Estamos a passar de um processo de imperativos gerados por realidades geopolíticas para a engenharia de uma nova realidade. As questões financeiras fazem parte do processo económico, tal como as questões militares fazem parte do processo geográfico, e ambas fazem parte da geopolítica. O recente aumento das tarifas faz parte da reengenharia do sistema financeiro. Enquanto a análise geopolítica geral tem uma elegância desconcertante, a engenharia tem uma realidade mais pormenorizada. Consideremos um rio e a engenharia de uma ponte sobre ele. O curso do rio é previsível. A engenharia é mais complexa e suscetível de erro. Quando olhamos para as recentes ações do Presidente Donald Trump, o rio tem de ser atravessado, mas a construção de uma ponte é complexa e incerta – e vulnerável a erros. Assim, deve ser concebido um projeto para redefinir o sistema, embora o resultado das ações iniciais de Trump seja incerto, mesmo que a sua intenção pareça clara.

A sua intenção é chocar o sistema e, presumo, abrir a porta a uma engenharia mais precisa, embora esta deva ser demonstrada na história e depois codificada como o sistema anterior ou rapidamente descartada como um fracasso económico.

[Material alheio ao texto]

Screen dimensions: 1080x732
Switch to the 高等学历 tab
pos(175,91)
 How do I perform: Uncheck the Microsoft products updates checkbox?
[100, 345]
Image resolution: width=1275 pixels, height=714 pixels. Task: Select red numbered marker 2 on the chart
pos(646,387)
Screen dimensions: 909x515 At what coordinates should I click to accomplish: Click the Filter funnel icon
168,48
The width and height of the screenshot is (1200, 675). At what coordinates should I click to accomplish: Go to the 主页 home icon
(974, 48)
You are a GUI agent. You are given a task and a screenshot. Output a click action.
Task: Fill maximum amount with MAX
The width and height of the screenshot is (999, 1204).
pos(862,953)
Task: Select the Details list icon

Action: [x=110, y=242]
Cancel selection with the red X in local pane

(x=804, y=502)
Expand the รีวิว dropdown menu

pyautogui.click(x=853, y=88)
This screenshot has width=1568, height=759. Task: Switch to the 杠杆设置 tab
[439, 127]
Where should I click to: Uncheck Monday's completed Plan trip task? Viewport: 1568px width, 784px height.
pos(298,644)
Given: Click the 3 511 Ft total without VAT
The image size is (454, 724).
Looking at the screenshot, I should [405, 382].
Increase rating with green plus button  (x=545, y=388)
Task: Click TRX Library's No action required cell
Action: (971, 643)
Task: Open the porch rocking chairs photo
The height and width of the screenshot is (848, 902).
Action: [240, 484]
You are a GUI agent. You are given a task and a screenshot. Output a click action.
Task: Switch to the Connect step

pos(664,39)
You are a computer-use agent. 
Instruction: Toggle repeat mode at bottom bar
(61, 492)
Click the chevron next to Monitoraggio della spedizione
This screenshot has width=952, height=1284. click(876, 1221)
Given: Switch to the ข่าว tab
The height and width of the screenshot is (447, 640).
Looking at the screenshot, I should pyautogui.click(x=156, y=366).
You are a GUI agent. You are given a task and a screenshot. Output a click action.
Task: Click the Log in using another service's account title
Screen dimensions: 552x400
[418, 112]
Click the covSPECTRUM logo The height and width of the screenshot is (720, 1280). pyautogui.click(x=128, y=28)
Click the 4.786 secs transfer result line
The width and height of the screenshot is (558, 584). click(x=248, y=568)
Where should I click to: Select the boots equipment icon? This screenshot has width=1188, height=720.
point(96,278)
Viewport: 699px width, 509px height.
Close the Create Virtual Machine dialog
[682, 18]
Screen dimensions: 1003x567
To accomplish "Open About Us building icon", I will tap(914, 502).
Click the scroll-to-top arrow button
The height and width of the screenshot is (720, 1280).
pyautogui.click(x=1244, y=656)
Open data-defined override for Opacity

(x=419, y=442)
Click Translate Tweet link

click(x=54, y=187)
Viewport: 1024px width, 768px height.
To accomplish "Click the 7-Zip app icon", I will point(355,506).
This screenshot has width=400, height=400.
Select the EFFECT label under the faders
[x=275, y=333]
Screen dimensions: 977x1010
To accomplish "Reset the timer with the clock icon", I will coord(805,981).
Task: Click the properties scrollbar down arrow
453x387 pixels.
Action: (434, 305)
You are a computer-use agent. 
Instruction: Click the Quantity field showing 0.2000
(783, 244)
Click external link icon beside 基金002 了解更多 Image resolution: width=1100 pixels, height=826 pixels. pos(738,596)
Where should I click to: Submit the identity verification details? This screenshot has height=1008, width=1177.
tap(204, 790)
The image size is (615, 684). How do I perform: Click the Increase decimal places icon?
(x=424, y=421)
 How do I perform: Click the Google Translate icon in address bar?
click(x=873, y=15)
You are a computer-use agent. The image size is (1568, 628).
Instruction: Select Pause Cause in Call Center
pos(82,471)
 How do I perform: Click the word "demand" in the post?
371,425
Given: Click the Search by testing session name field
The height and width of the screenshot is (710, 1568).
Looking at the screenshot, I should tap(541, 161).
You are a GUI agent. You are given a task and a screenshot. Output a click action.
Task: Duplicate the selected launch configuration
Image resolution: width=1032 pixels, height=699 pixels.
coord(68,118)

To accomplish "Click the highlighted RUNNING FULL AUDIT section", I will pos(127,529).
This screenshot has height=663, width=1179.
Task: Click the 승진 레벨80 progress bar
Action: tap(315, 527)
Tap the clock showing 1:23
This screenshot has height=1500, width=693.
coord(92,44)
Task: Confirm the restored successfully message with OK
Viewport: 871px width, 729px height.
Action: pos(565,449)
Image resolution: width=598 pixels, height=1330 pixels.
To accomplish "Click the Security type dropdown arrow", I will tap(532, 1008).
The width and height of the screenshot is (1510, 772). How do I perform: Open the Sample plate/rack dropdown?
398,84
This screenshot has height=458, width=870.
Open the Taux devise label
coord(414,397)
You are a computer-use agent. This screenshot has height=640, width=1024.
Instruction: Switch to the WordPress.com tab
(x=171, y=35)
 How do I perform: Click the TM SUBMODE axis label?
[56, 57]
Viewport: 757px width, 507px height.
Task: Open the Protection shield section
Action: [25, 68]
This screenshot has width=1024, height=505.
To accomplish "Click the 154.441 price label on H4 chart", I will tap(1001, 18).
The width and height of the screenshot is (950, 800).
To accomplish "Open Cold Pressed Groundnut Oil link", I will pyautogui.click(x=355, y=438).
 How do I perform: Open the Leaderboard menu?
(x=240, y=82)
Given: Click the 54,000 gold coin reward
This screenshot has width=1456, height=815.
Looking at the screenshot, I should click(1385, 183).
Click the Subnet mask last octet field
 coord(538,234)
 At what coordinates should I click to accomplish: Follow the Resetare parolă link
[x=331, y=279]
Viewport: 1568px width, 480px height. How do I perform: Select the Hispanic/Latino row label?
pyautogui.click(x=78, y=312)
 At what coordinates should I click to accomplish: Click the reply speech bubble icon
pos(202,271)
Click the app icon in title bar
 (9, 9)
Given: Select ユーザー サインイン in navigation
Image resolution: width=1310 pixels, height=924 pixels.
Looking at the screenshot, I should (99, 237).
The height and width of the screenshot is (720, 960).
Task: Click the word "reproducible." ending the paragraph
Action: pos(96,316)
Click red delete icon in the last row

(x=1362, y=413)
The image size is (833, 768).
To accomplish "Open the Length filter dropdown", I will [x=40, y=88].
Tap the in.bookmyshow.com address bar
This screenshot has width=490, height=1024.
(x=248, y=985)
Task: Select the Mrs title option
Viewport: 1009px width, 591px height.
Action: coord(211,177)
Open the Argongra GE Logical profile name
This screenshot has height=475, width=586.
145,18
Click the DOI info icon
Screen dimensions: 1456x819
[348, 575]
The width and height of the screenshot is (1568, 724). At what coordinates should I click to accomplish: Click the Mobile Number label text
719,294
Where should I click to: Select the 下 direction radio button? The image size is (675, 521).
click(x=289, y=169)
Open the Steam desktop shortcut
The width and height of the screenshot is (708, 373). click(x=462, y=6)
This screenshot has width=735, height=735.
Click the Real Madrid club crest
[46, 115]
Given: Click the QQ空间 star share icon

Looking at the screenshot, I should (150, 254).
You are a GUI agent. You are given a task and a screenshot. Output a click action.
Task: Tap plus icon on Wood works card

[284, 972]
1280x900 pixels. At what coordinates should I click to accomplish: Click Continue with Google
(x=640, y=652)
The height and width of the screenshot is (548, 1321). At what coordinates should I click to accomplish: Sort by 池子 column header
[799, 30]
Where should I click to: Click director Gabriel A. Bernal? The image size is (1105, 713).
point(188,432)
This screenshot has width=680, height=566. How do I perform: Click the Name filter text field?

Há muitos interesses económicos em setores da economia dos EUA onde o benefício imediato supera os riscos a longo prazo, bem como em setores onde a realidade financeira já teve um grande impacto. Trump está claramente a tentar fazer o máximo que pode nos seus primeiros 100 dias – antes que o período de lua de mel termine. A cerca de 20 dias do fim, e com os Democratas a recuperar do choque da derrota e os Republicanos inseguros, mas ainda leais, Trump pode concluir que o planeamento a longo prazo e a formação de coligações são impossíveis. Mas, tal como fizeram outros presidentes antes dele, está a agir rápida e drasticamente, esperando poder rever mais tarde, se necessário. Trata-se de uma questão de engenharia, atuando com uma velocidade inesperada de uma forma aparentemente incoerente, reestruturando-se quando forçado a recuar devido a uma forte oposição nacional e internacional, mas tendo estabelecido o princípio estratégico para as negociações que irão engendrar o resultado.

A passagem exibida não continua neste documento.